Israel também foi fundado como um estado colonial numa das regiões estratégicas e económicas mais importantes do mundo. A diferença mais significativa, contudo, entre a África do Sul e Israel foi que Israel foi construído para ser um Estado etnicamente exclusivista. Isto resultou na construção de uma economia que tentava ser inteiramente judaica: patrões judeus e trabalhadores judeus. Em 1982, o marxista judeu palestino Tony Cliff relembrou seus anos de juventude na Palestina. Ele descreve o processo de estabelecimento da separatividade sionista:

“Os sionistas organizaram o seu próprio sindicato, o Histadrut, que arrecadou dois fundos políticos. Uma foi chamada de “defesa do trabalho hebreu”, a outra “defesa dos produtos hebreus”. Estes fundos foram utilizados para organizar piquetes para impedir que os árabes trabalhassem em empresas judaicas e para impedir a entrada de produtos árabes nos mercados judaicos. Eles não fizeram nada para prejudicar os negócios sionistas.

“Em 1944 morávamos perto do mercado de Tel Aviv. Certa manhã, minha esposa viu um jovem conversando com todas as mulheres que vendiam produtos. Alguns ele deixou sozinhos, mas outros tiveram parafina derramada nos vegetais e seus ovos foram quebrados.

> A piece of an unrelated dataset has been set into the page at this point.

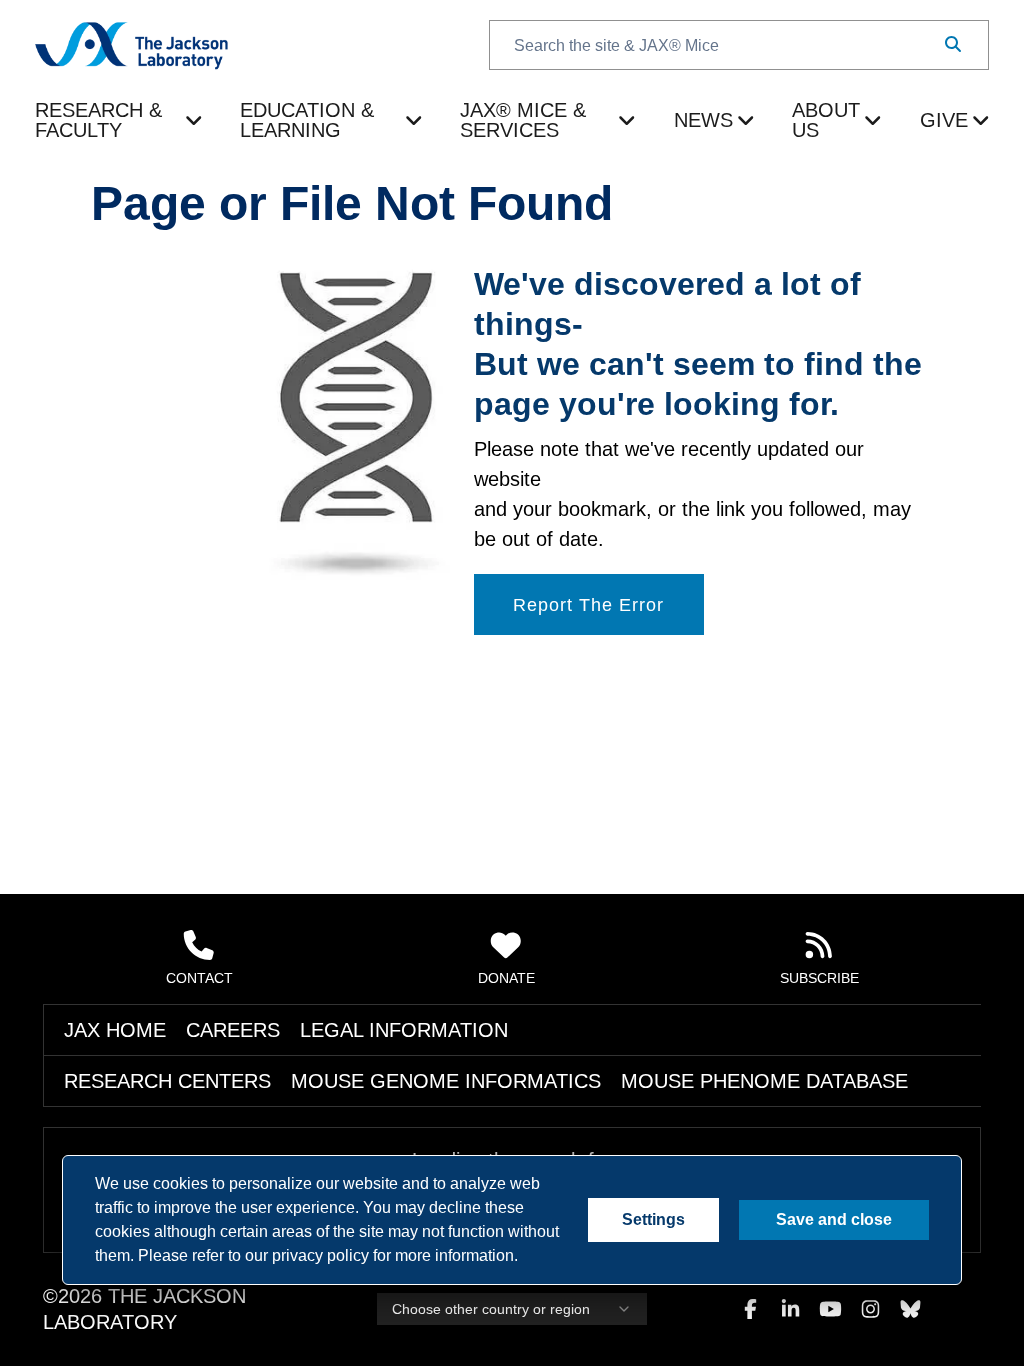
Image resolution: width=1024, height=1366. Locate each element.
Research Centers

Minha esposa, que acabara de chegar da África do Sul, não conseguia acreditar. ‘O que está acontecendo?’ ela perguntou. Foi simples. O homem verificou se a produção era hebraica ou árabe e destruiu a produção árabe.”

O desejo de estabelecer um estado etnicamente exclusivista exigia o monopólio da terra. Mas de quem é a terra? Apesar da mitologia sionista de que a Palestina era uma “terra sem povo”, havia de facto milhões de árabes cristãos, muçulmanos e judeus a viver lá. O estabelecimento de Israel como estado exclusivista exigiu, portanto, a expulsão dos habitantes não-judeus. A economia israelita não depende da mão-de-obra palestiniana, o que torna os palestinianos, na melhor das hipóteses, dispensáveis.

“A estratégia sionista/israelense sempre teve um duplo objectivo: maximizar a colonização judaica da terra, minimizar a sua população árabe”, argumentou Machover noutro artigo. No período que antecedeu 1948, isso exigiu uma guerra. Foi necessária a Nakba (“catástrofe” em árabe). Mas o estabelecimento do Estado de Israel não resolveu a questão. Israel é incessantemente expansionista. Isto é evidenciado pelas guerras de 1967, pelos projectos de colonização e pelas várias escaramuças na fronteira do Líbano. Israel é expansionista porque pode ser – é suficientemente poderoso para manter as tentativas de reivindicar mais terras e territórios – mas também porque não conseguiu finalmente derrotar os palestinianos.

A Nakba e as décadas subsequentes de opressão da população árabe indígena resultaram no desenvolvimento de uma identidade nacional palestiniana. A identidade ficou ligada a exigências territoriais – que as terras roubadas fossem devolvidas. Apesar dos palestinianos viverem em territórios não contíguos em Gaza, na Cisjordânia, em Jerusalém Oriental e em todo o Médio Oriente, eles mantiveram um compromisso notável com a sua identidade nacional. O Estado israelita preferiria que eles morressem ou se dispersassem e se tornassem parte do resto do mundo árabe. Pelo contrário, os palestinianos reagiram com determinação. Eles se recusaram a sair silenciosamente durante a noite.